### Task details:
Please transcribe the listing below with every word intact.

### Input for this task:
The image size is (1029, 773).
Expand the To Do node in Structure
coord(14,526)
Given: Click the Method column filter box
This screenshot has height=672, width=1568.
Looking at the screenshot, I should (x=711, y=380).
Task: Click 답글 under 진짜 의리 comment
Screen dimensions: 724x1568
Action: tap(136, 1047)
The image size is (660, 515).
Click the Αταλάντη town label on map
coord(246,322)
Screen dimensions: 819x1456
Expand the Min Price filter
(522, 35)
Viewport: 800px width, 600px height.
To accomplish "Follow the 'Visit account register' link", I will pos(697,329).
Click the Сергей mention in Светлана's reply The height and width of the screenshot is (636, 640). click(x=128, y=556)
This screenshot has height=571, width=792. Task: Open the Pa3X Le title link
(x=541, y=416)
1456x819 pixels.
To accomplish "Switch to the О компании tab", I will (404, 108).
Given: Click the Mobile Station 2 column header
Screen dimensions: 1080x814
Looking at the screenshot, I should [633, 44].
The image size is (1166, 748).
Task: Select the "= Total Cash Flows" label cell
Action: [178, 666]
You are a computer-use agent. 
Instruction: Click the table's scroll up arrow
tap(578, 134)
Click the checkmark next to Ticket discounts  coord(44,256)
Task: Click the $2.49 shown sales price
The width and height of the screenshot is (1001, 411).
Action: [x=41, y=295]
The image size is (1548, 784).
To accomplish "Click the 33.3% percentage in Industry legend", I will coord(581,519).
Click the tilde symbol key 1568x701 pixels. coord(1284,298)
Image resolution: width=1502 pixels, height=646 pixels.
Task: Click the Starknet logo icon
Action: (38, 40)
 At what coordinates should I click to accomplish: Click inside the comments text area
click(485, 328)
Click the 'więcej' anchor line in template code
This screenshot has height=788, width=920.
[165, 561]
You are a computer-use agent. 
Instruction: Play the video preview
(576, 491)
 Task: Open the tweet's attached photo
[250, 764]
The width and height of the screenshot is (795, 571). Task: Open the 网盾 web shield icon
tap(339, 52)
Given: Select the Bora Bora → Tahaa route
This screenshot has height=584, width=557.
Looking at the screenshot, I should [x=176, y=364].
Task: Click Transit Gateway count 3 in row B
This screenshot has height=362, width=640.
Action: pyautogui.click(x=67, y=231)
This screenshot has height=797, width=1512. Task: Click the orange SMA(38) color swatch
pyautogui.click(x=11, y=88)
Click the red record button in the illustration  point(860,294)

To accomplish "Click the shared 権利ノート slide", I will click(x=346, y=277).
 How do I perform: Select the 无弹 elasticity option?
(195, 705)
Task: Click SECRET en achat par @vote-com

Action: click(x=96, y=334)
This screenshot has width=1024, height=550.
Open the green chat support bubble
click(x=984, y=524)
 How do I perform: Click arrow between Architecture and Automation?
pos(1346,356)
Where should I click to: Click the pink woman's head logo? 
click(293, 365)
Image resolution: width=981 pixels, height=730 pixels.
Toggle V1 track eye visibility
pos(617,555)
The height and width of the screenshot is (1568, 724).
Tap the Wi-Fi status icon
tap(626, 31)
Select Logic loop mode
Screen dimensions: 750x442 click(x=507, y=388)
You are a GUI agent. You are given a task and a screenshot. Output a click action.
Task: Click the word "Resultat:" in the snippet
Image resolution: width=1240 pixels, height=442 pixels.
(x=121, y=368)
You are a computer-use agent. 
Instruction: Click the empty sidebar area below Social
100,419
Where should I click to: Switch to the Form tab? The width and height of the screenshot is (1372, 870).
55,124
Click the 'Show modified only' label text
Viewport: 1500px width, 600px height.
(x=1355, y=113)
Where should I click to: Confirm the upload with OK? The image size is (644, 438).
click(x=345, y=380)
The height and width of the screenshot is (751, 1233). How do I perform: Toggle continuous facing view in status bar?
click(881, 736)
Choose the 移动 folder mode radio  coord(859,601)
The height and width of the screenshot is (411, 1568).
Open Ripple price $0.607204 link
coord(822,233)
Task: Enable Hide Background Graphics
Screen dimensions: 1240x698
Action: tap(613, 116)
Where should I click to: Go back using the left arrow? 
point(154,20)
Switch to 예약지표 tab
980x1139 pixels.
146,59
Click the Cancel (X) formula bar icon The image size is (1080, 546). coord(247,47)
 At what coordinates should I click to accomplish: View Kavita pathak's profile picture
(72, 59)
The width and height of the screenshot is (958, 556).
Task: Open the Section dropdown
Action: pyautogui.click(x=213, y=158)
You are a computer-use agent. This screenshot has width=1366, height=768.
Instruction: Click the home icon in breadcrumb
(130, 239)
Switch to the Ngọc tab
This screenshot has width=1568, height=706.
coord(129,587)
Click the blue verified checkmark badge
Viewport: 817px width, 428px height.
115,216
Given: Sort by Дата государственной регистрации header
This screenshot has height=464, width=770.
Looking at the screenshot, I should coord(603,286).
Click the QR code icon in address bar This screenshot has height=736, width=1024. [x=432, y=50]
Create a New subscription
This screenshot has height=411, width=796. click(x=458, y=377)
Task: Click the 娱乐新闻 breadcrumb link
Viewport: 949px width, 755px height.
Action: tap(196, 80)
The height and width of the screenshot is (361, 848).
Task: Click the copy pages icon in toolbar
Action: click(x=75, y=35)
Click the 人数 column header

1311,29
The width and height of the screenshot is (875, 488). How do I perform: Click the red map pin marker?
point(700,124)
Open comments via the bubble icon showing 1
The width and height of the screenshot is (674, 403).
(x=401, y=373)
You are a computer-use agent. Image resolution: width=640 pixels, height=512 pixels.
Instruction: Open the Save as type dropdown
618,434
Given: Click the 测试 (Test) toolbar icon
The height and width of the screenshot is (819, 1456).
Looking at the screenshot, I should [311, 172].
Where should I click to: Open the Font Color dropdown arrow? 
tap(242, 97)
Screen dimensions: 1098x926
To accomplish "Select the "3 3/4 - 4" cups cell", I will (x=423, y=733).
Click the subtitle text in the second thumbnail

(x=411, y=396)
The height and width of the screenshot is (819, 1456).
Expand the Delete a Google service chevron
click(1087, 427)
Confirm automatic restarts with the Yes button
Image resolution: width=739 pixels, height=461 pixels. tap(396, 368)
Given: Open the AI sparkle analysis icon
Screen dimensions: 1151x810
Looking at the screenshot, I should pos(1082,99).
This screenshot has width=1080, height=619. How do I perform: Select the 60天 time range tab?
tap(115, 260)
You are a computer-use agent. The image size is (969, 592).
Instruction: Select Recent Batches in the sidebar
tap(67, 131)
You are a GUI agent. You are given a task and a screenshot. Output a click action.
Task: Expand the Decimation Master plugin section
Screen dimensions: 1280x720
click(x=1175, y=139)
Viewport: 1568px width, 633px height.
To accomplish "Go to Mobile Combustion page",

### Response below:
The image size is (1029, 773).
Expand the To Do node in Structure
coord(14,526)
Given: Click the Method column filter box
This screenshot has height=672, width=1568.
Looking at the screenshot, I should (x=711, y=380).
Task: Click 답글 under 진짜 의리 comment
Screen dimensions: 724x1568
Action: tap(136, 1047)
The image size is (660, 515).
Click the Αταλάντη town label on map
coord(246,322)
Screen dimensions: 819x1456
Expand the Min Price filter
(522, 35)
Viewport: 800px width, 600px height.
To accomplish "Follow the 'Visit account register' link", I will pos(697,329).
Click the Сергей mention in Светлана's reply The height and width of the screenshot is (636, 640). click(x=128, y=556)
This screenshot has height=571, width=792. Task: Open the Pa3X Le title link
(x=541, y=416)
1456x819 pixels.
To accomplish "Switch to the О компании tab", I will (404, 108).
Given: Click the Mobile Station 2 column header
Screen dimensions: 1080x814
Looking at the screenshot, I should [633, 44].
The image size is (1166, 748).
Task: Select the "= Total Cash Flows" label cell
Action: [178, 666]
You are a computer-use agent. 
Instruction: Click the table's scroll up arrow
tap(578, 134)
Click the checkmark next to Ticket discounts  coord(44,256)
Task: Click the $2.49 shown sales price
The width and height of the screenshot is (1001, 411).
Action: [x=41, y=295]
The image size is (1548, 784).
To accomplish "Click the 33.3% percentage in Industry legend", I will coord(581,519).
Click the tilde symbol key 1568x701 pixels. coord(1284,298)
Image resolution: width=1502 pixels, height=646 pixels.
Task: Click the Starknet logo icon
Action: (38, 40)
 At what coordinates should I click to accomplish: Click inside the comments text area
click(485, 328)
Click the 'więcej' anchor line in template code
This screenshot has height=788, width=920.
[165, 561]
You are a computer-use agent. 
Instruction: Play the video preview
(576, 491)
 Task: Open the tweet's attached photo
[250, 764]
The width and height of the screenshot is (795, 571). Task: Open the 网盾 web shield icon
tap(339, 52)
Given: Select the Bora Bora → Tahaa route
This screenshot has height=584, width=557.
Looking at the screenshot, I should [x=176, y=364].
Task: Click Transit Gateway count 3 in row B
This screenshot has height=362, width=640.
Action: pyautogui.click(x=67, y=231)
This screenshot has height=797, width=1512. Task: Click the orange SMA(38) color swatch
pyautogui.click(x=11, y=88)
Click the red record button in the illustration  point(860,294)

To accomplish "Click the shared 権利ノート slide", I will click(x=346, y=277).
 How do I perform: Select the 无弹 elasticity option?
(195, 705)
Task: Click SECRET en achat par @vote-com

Action: click(x=96, y=334)
This screenshot has width=1024, height=550.
Open the green chat support bubble
click(x=984, y=524)
 How do I perform: Click arrow between Architecture and Automation?
pos(1346,356)
Where should I click to: Click the pink woman's head logo? 
click(293, 365)
Image resolution: width=981 pixels, height=730 pixels.
Toggle V1 track eye visibility
pos(617,555)
The height and width of the screenshot is (1568, 724).
Tap the Wi-Fi status icon
tap(626, 31)
Select Logic loop mode
Screen dimensions: 750x442 click(x=507, y=388)
You are a GUI agent. You are given a task and a screenshot. Output a click action.
Task: Click the word "Resultat:" in the snippet
Image resolution: width=1240 pixels, height=442 pixels.
(x=121, y=368)
You are a computer-use agent. 
Instruction: Click the empty sidebar area below Social
100,419
Where should I click to: Switch to the Form tab? The width and height of the screenshot is (1372, 870).
55,124
Click the 'Show modified only' label text
Viewport: 1500px width, 600px height.
(x=1355, y=113)
Where should I click to: Confirm the upload with OK? The image size is (644, 438).
click(x=345, y=380)
The height and width of the screenshot is (751, 1233). How do I perform: Toggle continuous facing view in status bar?
click(881, 736)
Choose the 移动 folder mode radio  coord(859,601)
The height and width of the screenshot is (411, 1568).
Open Ripple price $0.607204 link
coord(822,233)
Task: Enable Hide Background Graphics
Screen dimensions: 1240x698
Action: tap(613, 116)
Where should I click to: Go back using the left arrow? 
point(154,20)
Switch to 예약지표 tab
980x1139 pixels.
146,59
Click the Cancel (X) formula bar icon The image size is (1080, 546). coord(247,47)
 At what coordinates should I click to accomplish: View Kavita pathak's profile picture
(72, 59)
The width and height of the screenshot is (958, 556).
Task: Open the Section dropdown
Action: pyautogui.click(x=213, y=158)
You are a computer-use agent. This screenshot has width=1366, height=768.
Instruction: Click the home icon in breadcrumb
(130, 239)
Switch to the Ngọc tab
This screenshot has width=1568, height=706.
coord(129,587)
Click the blue verified checkmark badge
Viewport: 817px width, 428px height.
115,216
Given: Sort by Дата государственной регистрации header
This screenshot has height=464, width=770.
Looking at the screenshot, I should coord(603,286).
Click the QR code icon in address bar This screenshot has height=736, width=1024. [x=432, y=50]
Create a New subscription
This screenshot has height=411, width=796. click(x=458, y=377)
Task: Click the 娱乐新闻 breadcrumb link
Viewport: 949px width, 755px height.
Action: tap(196, 80)
The height and width of the screenshot is (361, 848).
Task: Click the copy pages icon in toolbar
Action: click(x=75, y=35)
Click the 人数 column header

1311,29
The width and height of the screenshot is (875, 488). How do I perform: Click the red map pin marker?
point(700,124)
Open comments via the bubble icon showing 1
The width and height of the screenshot is (674, 403).
(x=401, y=373)
You are a computer-use agent. Image resolution: width=640 pixels, height=512 pixels.
Instruction: Open the Save as type dropdown
618,434
Given: Click the 测试 (Test) toolbar icon
The height and width of the screenshot is (819, 1456).
Looking at the screenshot, I should [311, 172].
Where should I click to: Open the Font Color dropdown arrow? 
tap(242, 97)
Screen dimensions: 1098x926
To accomplish "Select the "3 3/4 - 4" cups cell", I will (x=423, y=733).
Click the subtitle text in the second thumbnail

(x=411, y=396)
The height and width of the screenshot is (819, 1456).
Expand the Delete a Google service chevron
click(1087, 427)
Confirm automatic restarts with the Yes button
Image resolution: width=739 pixels, height=461 pixels. tap(396, 368)
Given: Open the AI sparkle analysis icon
Screen dimensions: 1151x810
Looking at the screenshot, I should pos(1082,99).
This screenshot has width=1080, height=619. How do I perform: Select the 60天 time range tab?
tap(115, 260)
You are a computer-use agent. The image size is (969, 592).
Instruction: Select Recent Batches in the sidebar
tap(67, 131)
You are a GUI agent. You are given a task and a screenshot. Output a click action.
Task: Expand the Decimation Master plugin section
Screen dimensions: 1280x720
click(x=1175, y=139)
Viewport: 1568px width, 633px height.
To accomplish "Go to Mobile Combustion page",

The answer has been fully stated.